If you were to guess the most critical problem faced by President Trump in dealing with the flood of illegal immigration at our southern border, what would it be? Foreign government-sponsored migration caravans? Funding for the border wall? A shortage of border patrol agents? Indeed, these all are aspects of the serious problems Trump is encountering in addressing the ongoing crisis at out southern border; but they fail to get to the heart of the problem the president faces in taking steps to solve the crisis.
In a word, judges are the main obstacle standing between the president and his ability to seriously address the border crisis. Federal judges.
Interestingly, our founding fathers warned of this very problem more than two centuries ago. “At the establishment of our constitutions, the judiciary bodies were supposed to be the most helpless and harmless members of the government,” Thomas Jefferson wrote in 1823. “Experience however soon shewed in what way they were to become the most dangerous.”
Jefferson’s comments reflect what many of our founders feared; that while the the powers of the republic were vested in three co-ordinate (not “co-equal”) branches, each acting as a check on the others, the furtive creep of judicial power over the years would lead to an imbalance in power, inviting a tyranny of the judiciary. This is exactly where we find ourselves today, 230 years after the Constitution was ratified.
Article III of the Constitution outlines specific and limited responsibilities for the federal judiciary; but it was not until the 1803 Supreme Court case Marbury v. Madison, that the concept of judicial review of the nation’s laws took hold. Judicial review is an entirely appropriate and essential function of the Courts, but it was not intended — and in fact was feared — that such powers might eventually grow so that every decision or move by the president or Congress be reviewed and possibly vetoed by unelected judges.

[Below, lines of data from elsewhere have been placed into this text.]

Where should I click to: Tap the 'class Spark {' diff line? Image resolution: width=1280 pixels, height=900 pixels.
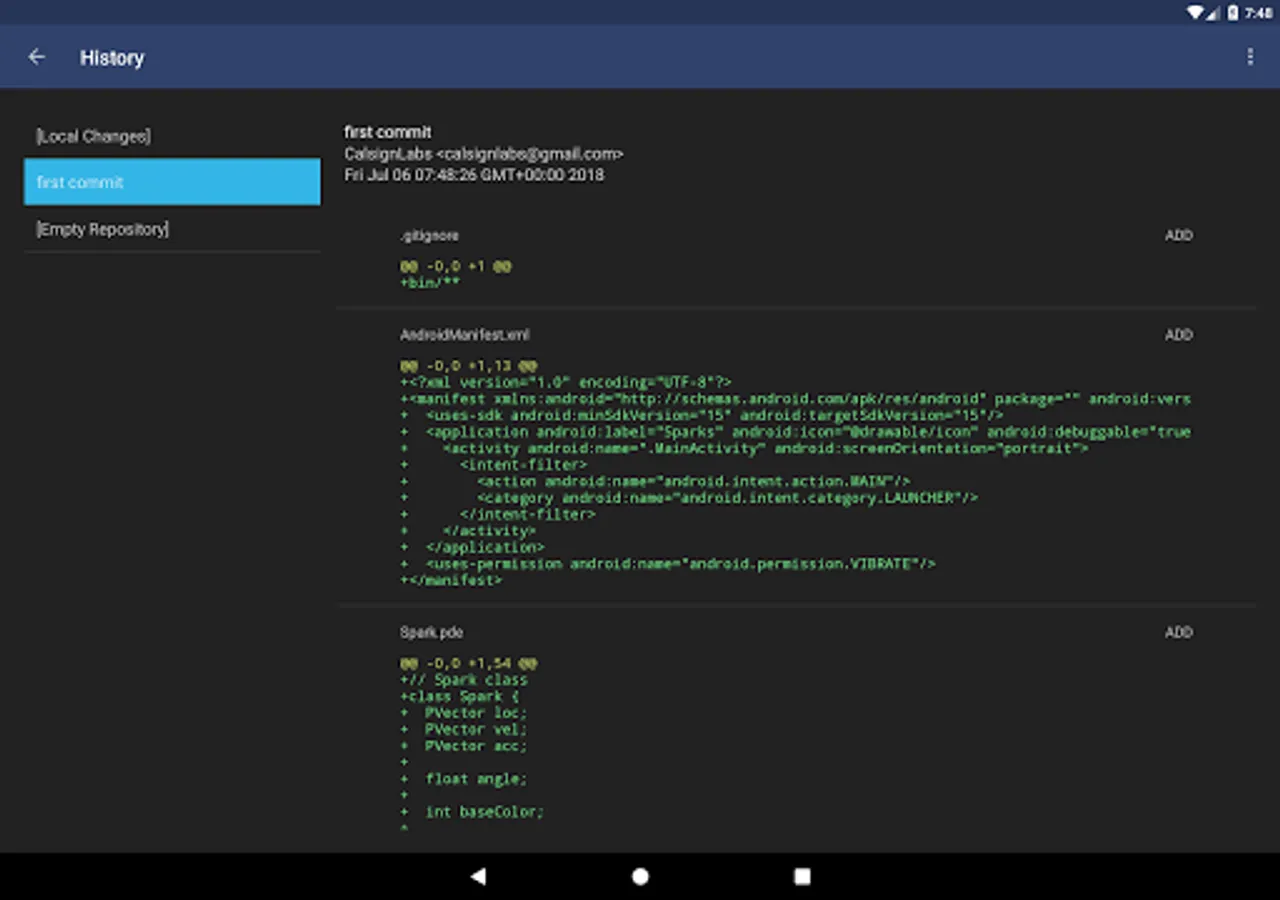point(460,696)
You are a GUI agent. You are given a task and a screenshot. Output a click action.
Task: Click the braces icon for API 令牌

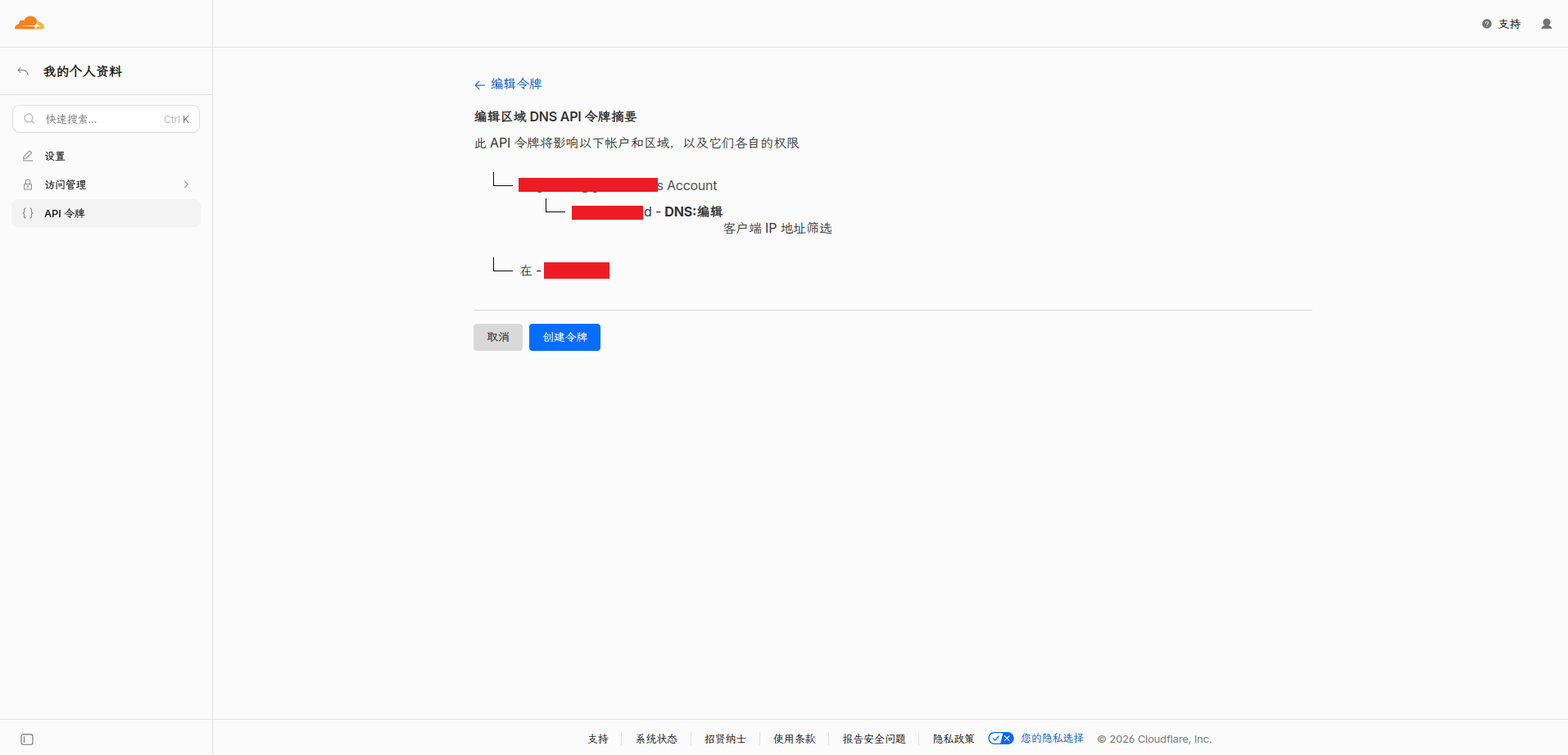pyautogui.click(x=28, y=213)
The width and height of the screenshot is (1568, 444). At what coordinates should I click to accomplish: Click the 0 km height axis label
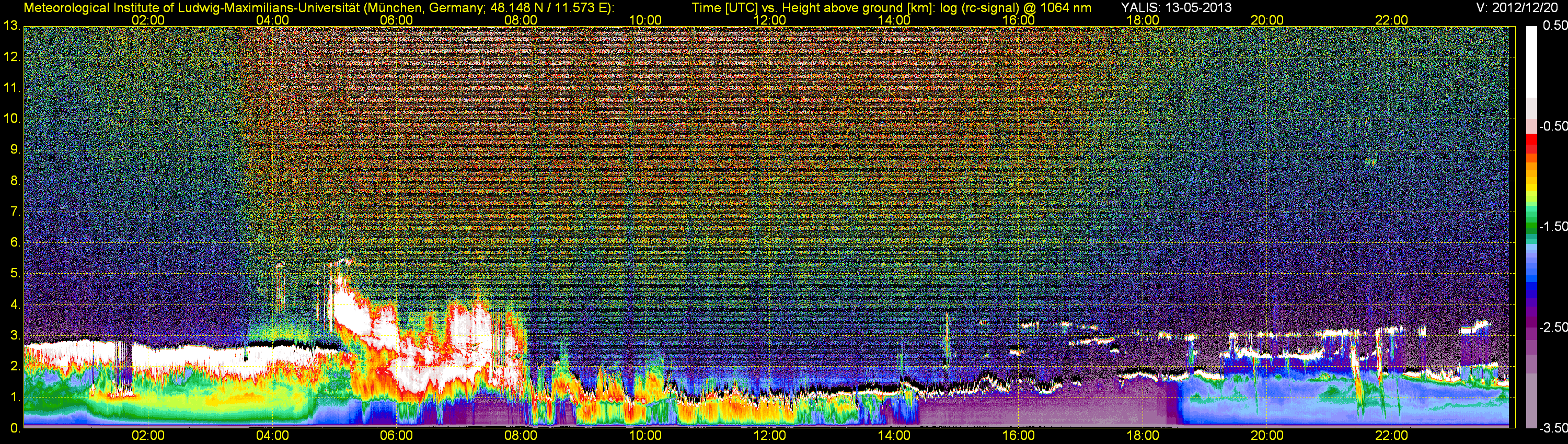coord(15,428)
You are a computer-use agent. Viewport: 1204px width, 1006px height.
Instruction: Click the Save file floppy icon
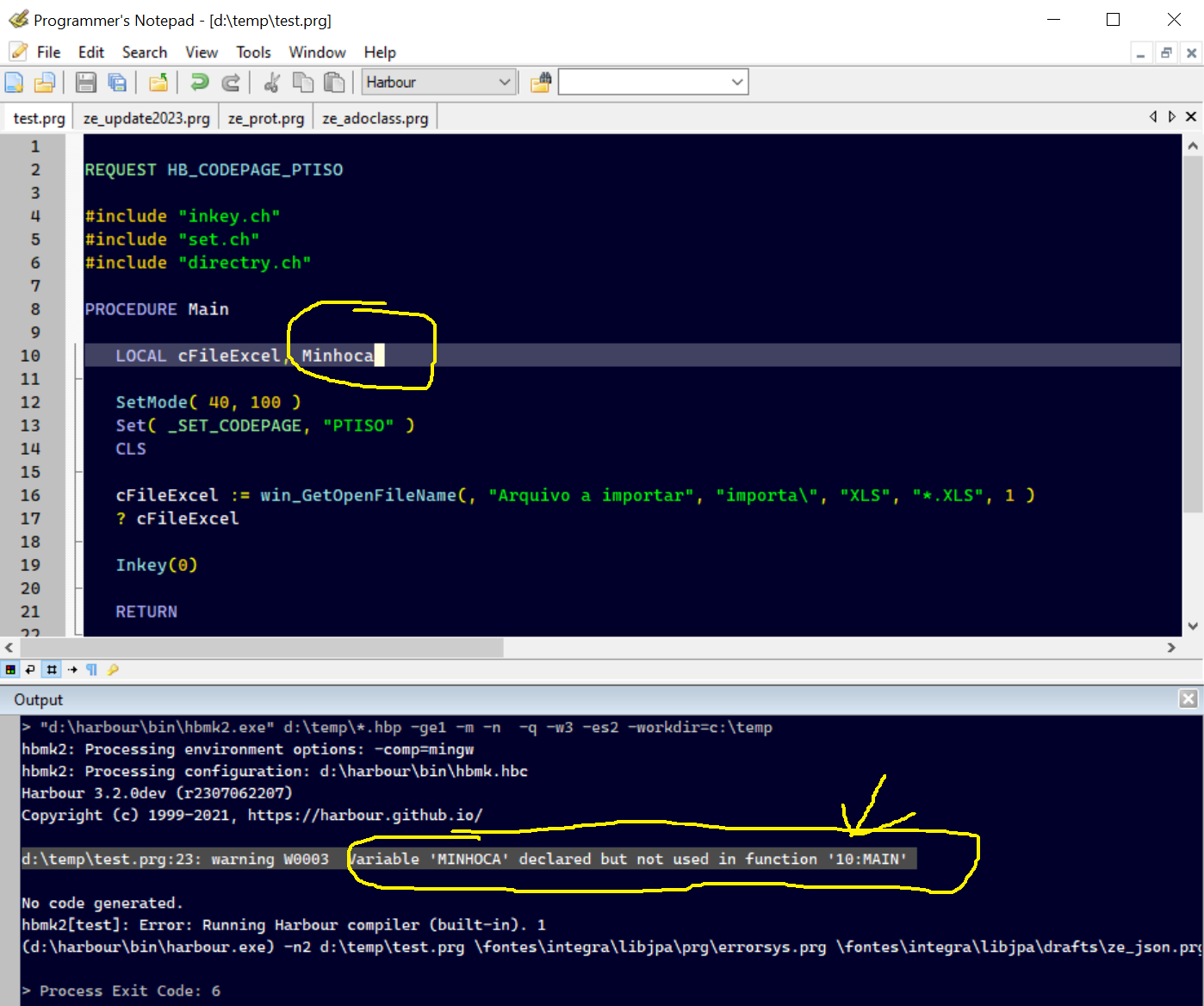tap(85, 83)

This is exactly what is happening in the quagmire that has become illegal immigration flooding our southern border, wherein every policy decision by Trump to stem or slow the tide is subject to the whims of some liberal judge on a federal bench, armed and ready with national injunctions to thwart his every move. While the administration is able to appeal these decisions, such remedy consumes many weeks if not months; during which time appropriated funds lie fallow and federal workers are stymied in their ability to implement policy directives from the White House. Just this week, a judge from the 9th Circuit in California issued a preliminary injunction blocking the administration’s “Remain in Mexico” policy for asylum seekers.

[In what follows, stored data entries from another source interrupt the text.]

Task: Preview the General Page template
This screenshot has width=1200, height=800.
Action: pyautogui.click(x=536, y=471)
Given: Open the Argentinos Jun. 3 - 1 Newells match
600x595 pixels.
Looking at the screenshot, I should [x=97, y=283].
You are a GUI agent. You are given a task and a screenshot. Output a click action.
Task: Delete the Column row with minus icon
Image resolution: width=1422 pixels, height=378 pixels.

Truly, we have reached the point at which unelected judges are making public policy; often in direct and pointed opposition to the platform and policies on which the president was elected.
A lesson drawn from America’s seventh president — Andrew Jackson — might now be timely. It was in 1832 that Jackson, furious at a ruling by the Supreme Court, declared that “[Chief Justice] John Marshall has made his decision; now let him enforce it!”
Nearly two centuries after Jackson threw down the gauntlet to the high court, the federal judiciary has grown in power far beyond anything the earlier president could have imagined. In no public policy sphere is this imbalance more apparent than immigration.
Federal judges now are routinely interjecting themselves into virtually every aspect of immigration policy, including those having nothing to do with genuine questions of constitutionality which John Marshall properly identified as legitimate aspects of judicial review.
Fueled not only by the judiciary branch’s long-standing lust for power, but now by the left’s hatred for Donald Trump, judicial public policy activism has morphed into a multi-headed hydra that threatens to engulf both the legislative and executive branches of our government; making it next to impossible for either of these branches of government to chart meaningful long-term public policies.
While the lion’s share of attention devoted to this growing problem is focused on the nine justices of the Supreme Court, and to a lesser but still measurable degree on the 179 federal appellate judges, it is life-tenured district court judges who are increasingly — often brazenly — challenging the president’s policy moves. Recognizing the potency of enlisting the awesome power of judicial orders to deny Trump the ability to govern in this arena, the left readily is enlisting liberal state attorneys general as foot soldiers to file multiple injunctions with sympathetic federal trial court judges, designed solely to stop the administration from fully or even partially implementing measures to stem the tide of illegal immigration at the southern border.
It very well may be time for President Trump to take a cue from his predecessor in that office; the one whose portrait currently adorns the wall of the Oval Office — Andrew Jackson.